If you are a parent of a child in primary school, you will probably be becoming aware of the increased focus on grammar and punctuation contained in the new National Curriculum. Your child’s school may have provided information about the new English grammar, punctuation and spelling tests which Year 2 and Year 6 children will be taking next summer. Depending upon when and where you went to school, you may find the information coming from school (and the terminology being used by your child) challenging. Whether you are bewildered by the terminology used or just want to know a little more to support your child, I hope you will find this blog useful. You can click on the Parent’s Start Page to link to information about different areas of grammar and punctuation. Alternatively, enter a term in the search bar or click on a word in the cloud of labels.

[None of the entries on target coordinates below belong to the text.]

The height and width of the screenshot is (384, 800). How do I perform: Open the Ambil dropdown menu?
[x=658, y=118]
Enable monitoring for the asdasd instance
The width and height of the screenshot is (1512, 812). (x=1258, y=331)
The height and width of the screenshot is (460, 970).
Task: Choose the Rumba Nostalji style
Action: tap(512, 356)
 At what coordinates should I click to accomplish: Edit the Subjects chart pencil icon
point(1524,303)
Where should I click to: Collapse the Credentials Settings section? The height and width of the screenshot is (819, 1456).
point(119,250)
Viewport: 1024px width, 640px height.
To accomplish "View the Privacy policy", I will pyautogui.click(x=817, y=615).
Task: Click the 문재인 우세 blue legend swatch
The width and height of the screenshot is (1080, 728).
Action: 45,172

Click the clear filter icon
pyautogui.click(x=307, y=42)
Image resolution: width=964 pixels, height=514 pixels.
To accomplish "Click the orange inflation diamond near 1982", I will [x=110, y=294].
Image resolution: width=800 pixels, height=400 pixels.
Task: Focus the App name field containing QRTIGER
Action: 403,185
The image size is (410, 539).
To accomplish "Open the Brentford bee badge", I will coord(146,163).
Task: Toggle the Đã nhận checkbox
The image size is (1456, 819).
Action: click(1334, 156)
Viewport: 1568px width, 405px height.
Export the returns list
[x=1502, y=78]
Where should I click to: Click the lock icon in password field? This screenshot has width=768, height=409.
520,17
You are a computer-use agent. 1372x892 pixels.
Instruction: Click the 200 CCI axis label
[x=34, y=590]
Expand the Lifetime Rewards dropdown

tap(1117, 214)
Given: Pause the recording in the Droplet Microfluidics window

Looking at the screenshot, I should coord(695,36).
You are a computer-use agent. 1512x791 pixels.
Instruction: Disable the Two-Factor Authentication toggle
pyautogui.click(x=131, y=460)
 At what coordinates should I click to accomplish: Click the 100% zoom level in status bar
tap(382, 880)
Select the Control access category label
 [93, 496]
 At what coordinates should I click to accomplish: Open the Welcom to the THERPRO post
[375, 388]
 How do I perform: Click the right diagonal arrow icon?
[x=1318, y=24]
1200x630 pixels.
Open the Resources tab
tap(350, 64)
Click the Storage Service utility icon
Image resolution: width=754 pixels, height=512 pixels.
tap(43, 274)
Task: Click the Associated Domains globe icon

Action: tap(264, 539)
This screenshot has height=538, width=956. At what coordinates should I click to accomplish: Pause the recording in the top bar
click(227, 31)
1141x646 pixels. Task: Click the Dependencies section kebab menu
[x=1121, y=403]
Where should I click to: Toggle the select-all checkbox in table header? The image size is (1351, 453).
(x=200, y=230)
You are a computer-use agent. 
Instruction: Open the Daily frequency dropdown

If you have further queries, get in touch and I will try to help where I can.

Friday, 13 November 2015

What is a verb/verb phrase?

Sentences in English are all about the verb: they are the ‘workhorse’ words of the sentence and tell us not only what is happening, but provide important information about when it happened and what sort of sentence type is being used.  They are so important that, to be called a sentence in English, a verb must be present.

Verbs fill the verb slot in a sentence, which usually follows the subject (although sometimes we change the word order in a sentence to create different effects).

Although in the majority of verbs describe an action, we must be careful not to use 'doing word’ with children to describe the verb, because it could also be a 'being' or 'having' word.  Let’s look at some sentences to consider these differences:
  • The dog ran in the park.
  • The boy jumps in the puddle.
  • Mum drove to the shops.

The verbs in the above sentences all involve some sort of action and, in children’s minds, these are words which describe something being ‘done’.  They will often refer to these verbs as ‘doing’ words.  ‘Doing verbs’ is a better term.
  • The princess was happy.
  • Dad is in the garden.
  • She seems cheerful.
  • I feel hungry.

If children are used to using the term ‘doing word’ and you ask them where the verbs are in the sentences above, they will struggle.  They do not see forms of the verb ‘be’ (e.g. am, is, are, was, were) and other verbs such as ‘seem’ or ‘feel’ as an action, or something that is ‘done’.  They will often say that the verb is ‘happy’ or ‘hungry’.
  • I have a headache.
  • She owns a pony.

These verbs are also difficult to see as ‘doing’ words.  A better term is ‘having verbs’.

So, when starting to talk about verbs with children, it’s better to use the terminology ‘doing verb’ (e.g. jump, run, cook, drive), ‘being verb’ (e.g. am, is, are, was, were, seem, feel) or ‘having verb’ (e.g. has, have, had, own). 

Verbs are used in many different forms and tenses, some of which are listed below against a sentence exemplifying their use.  Children will learn the terminology for these forms at different points in their primary education, but they will already be using many of these in their everyday speech and writing. 
  • The dog runs in the park.   (Present simple)
  • The dog ran in the park.   (Past simple)
  • The dog is running in the park.   (Present progressive)
  • The dog was running in the park.   (Past progressive)
  • The dog has run in the park.   (Present perfect)
  • The dog had run in the park.   (Past perfect)
  • Run in the park!   (Imperative form of the verb used in commands)
You will notice that some of these verbs consist of one word and some have two words. When a verb uses more than one word, we can call it a verb phrase.  The words are working together to fill the verb slot in the sentence.